*** Opening of Record excerpts ***
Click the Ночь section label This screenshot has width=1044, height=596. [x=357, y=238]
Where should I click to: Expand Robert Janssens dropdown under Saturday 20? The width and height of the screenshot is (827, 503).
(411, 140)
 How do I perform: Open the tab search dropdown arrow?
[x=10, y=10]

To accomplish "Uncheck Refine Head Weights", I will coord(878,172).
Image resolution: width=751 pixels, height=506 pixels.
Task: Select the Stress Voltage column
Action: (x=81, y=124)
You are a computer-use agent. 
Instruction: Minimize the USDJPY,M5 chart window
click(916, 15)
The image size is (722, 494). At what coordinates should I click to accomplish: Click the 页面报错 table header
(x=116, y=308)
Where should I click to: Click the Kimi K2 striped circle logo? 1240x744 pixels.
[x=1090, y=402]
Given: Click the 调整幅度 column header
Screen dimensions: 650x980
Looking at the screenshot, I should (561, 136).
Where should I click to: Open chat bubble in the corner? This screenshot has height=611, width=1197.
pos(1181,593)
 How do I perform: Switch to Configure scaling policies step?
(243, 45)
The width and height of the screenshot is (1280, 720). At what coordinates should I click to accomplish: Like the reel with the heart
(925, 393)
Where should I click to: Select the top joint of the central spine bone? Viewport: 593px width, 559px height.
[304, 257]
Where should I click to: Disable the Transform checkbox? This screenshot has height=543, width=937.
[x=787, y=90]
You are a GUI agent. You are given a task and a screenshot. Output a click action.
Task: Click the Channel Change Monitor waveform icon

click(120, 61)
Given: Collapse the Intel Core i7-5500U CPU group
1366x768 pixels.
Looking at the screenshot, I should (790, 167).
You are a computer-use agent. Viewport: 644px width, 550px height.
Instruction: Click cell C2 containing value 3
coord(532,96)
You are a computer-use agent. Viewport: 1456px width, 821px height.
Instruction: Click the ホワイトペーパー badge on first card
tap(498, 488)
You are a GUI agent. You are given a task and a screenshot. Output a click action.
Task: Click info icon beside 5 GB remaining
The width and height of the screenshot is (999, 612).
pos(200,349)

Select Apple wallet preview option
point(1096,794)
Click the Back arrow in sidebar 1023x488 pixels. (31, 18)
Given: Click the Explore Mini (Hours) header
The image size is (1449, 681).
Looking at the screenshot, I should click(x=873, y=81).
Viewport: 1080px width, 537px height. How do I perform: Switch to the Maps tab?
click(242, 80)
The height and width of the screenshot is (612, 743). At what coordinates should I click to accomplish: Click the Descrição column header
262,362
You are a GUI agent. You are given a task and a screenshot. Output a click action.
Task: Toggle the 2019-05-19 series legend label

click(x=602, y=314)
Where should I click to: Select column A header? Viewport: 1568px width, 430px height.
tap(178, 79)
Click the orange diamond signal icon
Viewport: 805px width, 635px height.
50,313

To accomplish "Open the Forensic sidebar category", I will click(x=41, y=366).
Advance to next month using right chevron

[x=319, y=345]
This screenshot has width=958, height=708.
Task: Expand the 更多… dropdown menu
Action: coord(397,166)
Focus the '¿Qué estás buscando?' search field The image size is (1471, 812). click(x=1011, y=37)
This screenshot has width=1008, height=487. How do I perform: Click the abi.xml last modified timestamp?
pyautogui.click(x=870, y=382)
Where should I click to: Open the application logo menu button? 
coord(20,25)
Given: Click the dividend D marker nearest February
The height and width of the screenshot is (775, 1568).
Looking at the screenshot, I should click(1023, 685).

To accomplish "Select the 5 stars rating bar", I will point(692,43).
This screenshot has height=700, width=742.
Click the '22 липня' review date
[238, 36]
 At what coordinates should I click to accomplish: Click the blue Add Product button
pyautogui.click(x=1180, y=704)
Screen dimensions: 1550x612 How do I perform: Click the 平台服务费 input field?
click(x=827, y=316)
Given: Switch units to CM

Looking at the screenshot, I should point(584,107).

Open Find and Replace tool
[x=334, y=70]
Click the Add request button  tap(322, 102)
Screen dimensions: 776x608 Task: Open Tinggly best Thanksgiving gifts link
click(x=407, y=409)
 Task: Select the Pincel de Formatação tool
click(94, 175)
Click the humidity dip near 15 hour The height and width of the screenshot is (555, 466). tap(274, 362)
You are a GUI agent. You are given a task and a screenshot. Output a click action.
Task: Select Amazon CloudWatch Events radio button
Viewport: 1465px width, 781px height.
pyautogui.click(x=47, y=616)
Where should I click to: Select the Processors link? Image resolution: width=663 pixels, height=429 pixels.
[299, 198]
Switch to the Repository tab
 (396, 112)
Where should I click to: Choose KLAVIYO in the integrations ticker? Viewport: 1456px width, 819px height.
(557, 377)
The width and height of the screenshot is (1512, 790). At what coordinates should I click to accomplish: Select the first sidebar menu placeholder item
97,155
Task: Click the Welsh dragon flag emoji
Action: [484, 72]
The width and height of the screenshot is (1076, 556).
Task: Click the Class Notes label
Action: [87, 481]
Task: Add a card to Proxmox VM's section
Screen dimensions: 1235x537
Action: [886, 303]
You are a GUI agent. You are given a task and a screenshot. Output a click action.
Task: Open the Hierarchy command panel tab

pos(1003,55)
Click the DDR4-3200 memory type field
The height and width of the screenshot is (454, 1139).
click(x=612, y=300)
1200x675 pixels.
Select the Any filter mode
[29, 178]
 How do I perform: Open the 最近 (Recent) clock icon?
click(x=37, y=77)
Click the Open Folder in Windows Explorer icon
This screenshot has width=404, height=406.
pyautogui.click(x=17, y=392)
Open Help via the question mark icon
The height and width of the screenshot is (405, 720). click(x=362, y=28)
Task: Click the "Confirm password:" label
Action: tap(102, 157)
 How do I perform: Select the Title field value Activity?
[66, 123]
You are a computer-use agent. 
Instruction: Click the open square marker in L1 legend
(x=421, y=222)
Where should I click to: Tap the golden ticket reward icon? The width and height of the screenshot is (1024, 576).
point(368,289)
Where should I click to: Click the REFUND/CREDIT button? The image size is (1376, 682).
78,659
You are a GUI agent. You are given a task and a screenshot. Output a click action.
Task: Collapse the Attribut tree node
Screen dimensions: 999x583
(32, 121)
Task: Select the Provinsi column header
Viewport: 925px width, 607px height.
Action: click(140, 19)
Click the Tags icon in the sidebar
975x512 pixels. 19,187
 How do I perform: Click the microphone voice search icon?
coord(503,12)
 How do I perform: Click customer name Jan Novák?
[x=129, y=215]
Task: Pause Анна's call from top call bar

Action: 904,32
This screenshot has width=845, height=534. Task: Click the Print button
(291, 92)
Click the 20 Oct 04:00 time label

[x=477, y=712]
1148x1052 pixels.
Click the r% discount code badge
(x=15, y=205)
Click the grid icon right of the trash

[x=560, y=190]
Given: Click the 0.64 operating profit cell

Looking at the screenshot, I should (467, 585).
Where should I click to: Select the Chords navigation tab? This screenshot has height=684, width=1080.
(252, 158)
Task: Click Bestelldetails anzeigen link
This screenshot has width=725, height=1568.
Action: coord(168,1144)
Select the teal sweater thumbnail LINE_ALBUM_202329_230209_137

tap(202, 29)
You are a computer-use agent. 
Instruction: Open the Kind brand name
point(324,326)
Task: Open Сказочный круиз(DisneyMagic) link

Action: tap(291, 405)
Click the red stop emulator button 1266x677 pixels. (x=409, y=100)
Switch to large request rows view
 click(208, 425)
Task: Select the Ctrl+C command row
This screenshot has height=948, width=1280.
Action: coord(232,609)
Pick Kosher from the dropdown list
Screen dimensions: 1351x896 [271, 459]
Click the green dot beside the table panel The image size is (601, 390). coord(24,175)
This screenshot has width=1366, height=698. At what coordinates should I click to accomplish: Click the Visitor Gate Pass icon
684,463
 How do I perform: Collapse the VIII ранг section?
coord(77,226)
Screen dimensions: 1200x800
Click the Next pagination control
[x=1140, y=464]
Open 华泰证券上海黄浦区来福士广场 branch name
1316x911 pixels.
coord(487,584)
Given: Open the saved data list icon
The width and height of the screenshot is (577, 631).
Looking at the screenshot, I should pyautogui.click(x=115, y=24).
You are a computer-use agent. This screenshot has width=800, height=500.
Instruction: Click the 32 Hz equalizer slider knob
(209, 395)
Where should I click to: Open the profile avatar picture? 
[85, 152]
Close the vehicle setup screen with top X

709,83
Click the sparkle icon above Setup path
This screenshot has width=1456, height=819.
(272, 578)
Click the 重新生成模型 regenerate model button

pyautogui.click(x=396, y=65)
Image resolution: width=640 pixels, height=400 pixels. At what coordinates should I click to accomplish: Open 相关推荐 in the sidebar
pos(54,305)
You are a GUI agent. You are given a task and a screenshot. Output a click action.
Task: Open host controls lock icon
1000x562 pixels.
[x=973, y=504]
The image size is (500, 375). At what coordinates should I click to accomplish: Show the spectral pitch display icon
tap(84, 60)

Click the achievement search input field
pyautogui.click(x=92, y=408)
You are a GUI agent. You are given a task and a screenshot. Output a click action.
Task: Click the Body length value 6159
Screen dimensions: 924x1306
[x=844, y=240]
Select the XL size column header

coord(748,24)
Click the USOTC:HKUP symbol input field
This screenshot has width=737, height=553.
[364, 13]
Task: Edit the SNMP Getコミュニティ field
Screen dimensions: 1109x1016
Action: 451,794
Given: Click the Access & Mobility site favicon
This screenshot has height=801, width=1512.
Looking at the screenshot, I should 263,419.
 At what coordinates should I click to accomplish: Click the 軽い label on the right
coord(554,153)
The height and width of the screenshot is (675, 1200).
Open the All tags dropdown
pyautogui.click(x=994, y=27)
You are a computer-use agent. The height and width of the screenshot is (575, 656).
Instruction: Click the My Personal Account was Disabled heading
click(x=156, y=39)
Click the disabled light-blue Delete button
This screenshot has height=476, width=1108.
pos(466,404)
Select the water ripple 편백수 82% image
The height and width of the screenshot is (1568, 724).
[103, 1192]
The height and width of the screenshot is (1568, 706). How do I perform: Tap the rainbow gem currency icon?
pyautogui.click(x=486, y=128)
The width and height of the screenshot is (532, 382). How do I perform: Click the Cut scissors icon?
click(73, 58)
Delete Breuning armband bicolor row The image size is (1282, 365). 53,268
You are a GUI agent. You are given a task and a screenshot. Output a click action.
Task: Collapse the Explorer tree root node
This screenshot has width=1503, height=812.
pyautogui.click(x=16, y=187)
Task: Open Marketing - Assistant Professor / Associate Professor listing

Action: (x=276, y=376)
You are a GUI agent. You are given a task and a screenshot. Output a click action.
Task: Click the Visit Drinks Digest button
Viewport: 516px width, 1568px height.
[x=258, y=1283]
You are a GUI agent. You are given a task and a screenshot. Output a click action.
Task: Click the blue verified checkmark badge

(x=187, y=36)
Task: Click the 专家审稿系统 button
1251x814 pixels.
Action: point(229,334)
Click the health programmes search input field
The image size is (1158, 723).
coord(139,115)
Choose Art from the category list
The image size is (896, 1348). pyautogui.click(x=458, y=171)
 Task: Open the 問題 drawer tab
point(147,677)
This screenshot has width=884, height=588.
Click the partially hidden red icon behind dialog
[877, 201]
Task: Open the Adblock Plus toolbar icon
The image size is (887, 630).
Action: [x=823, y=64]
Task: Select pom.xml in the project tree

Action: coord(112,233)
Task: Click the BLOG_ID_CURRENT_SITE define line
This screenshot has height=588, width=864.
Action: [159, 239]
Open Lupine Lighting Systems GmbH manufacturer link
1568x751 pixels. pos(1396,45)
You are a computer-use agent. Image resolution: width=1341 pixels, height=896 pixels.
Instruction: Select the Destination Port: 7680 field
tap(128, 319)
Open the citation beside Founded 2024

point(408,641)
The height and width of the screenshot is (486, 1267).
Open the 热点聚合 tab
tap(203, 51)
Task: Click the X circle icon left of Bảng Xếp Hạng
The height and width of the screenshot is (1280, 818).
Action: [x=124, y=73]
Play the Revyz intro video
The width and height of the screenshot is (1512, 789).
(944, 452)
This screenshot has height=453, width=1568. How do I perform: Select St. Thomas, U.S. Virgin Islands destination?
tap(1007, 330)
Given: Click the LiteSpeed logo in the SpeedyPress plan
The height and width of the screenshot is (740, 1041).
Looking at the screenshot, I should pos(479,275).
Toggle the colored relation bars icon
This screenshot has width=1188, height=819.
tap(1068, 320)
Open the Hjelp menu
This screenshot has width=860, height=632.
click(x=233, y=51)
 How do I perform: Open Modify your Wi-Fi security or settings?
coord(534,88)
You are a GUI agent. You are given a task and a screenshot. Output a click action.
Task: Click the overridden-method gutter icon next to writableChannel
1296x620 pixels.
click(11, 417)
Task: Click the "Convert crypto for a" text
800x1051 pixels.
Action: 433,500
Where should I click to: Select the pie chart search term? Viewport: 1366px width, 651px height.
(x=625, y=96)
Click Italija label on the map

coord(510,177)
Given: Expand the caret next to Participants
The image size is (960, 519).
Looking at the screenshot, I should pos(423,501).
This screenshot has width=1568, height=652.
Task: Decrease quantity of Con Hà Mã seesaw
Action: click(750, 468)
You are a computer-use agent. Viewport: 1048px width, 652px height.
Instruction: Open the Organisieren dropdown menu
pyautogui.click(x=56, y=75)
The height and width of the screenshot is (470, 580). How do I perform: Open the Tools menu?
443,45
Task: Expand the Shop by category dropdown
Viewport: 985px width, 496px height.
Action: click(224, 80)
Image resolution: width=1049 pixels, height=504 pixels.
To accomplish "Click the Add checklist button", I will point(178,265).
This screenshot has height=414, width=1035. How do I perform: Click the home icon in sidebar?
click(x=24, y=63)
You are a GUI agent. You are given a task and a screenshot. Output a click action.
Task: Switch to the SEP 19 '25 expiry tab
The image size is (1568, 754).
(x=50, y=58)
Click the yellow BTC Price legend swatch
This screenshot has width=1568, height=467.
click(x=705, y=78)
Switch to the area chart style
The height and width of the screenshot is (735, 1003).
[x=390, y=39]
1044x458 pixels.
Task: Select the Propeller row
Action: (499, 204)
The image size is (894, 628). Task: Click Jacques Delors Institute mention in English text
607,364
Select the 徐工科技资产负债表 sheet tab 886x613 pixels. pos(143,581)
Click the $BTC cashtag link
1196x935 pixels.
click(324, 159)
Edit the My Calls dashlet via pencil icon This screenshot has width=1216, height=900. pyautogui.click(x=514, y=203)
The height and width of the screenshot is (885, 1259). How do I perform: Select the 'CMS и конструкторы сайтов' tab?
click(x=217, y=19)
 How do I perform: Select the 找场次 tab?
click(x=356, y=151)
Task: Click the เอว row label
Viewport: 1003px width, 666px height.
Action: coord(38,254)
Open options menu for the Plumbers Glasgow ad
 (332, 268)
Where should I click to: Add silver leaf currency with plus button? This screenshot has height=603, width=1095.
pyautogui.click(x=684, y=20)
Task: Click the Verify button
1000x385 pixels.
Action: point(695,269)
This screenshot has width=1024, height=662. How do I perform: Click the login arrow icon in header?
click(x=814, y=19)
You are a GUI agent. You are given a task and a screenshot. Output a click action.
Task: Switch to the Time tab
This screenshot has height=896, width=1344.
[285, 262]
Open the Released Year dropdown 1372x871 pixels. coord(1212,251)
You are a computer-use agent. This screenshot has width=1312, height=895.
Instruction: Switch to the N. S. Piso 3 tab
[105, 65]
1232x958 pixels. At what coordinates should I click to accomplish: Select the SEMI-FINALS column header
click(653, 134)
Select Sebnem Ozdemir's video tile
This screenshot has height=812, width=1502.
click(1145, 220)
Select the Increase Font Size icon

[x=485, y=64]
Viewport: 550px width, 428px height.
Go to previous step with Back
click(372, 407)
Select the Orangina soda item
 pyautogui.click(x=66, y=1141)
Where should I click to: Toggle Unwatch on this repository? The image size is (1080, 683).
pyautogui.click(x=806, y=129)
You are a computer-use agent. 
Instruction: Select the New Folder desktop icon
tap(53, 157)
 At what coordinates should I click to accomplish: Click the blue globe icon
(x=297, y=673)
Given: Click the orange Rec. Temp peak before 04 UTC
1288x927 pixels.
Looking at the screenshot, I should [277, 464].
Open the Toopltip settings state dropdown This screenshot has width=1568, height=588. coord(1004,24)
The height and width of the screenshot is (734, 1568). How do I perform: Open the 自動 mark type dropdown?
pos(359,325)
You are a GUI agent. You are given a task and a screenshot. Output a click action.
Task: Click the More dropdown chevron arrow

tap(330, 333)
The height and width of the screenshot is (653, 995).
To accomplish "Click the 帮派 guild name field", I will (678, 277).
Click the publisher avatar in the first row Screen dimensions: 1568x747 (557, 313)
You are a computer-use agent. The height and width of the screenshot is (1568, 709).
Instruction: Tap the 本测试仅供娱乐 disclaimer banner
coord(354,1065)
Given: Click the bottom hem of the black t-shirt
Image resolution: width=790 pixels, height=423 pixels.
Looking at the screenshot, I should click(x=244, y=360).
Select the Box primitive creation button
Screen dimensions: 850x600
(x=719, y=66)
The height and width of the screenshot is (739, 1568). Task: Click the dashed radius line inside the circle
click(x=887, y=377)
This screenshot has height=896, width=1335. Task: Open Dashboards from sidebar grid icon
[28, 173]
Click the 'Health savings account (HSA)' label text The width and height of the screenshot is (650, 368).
*** Close of Record excerpts ***
→ **Required work**
When a line above contains the string "Explorer", copy that line.

→ **Answer section**
Click the Open Folder in Windows Explorer icon
Task: Collapse the Explorer tree root node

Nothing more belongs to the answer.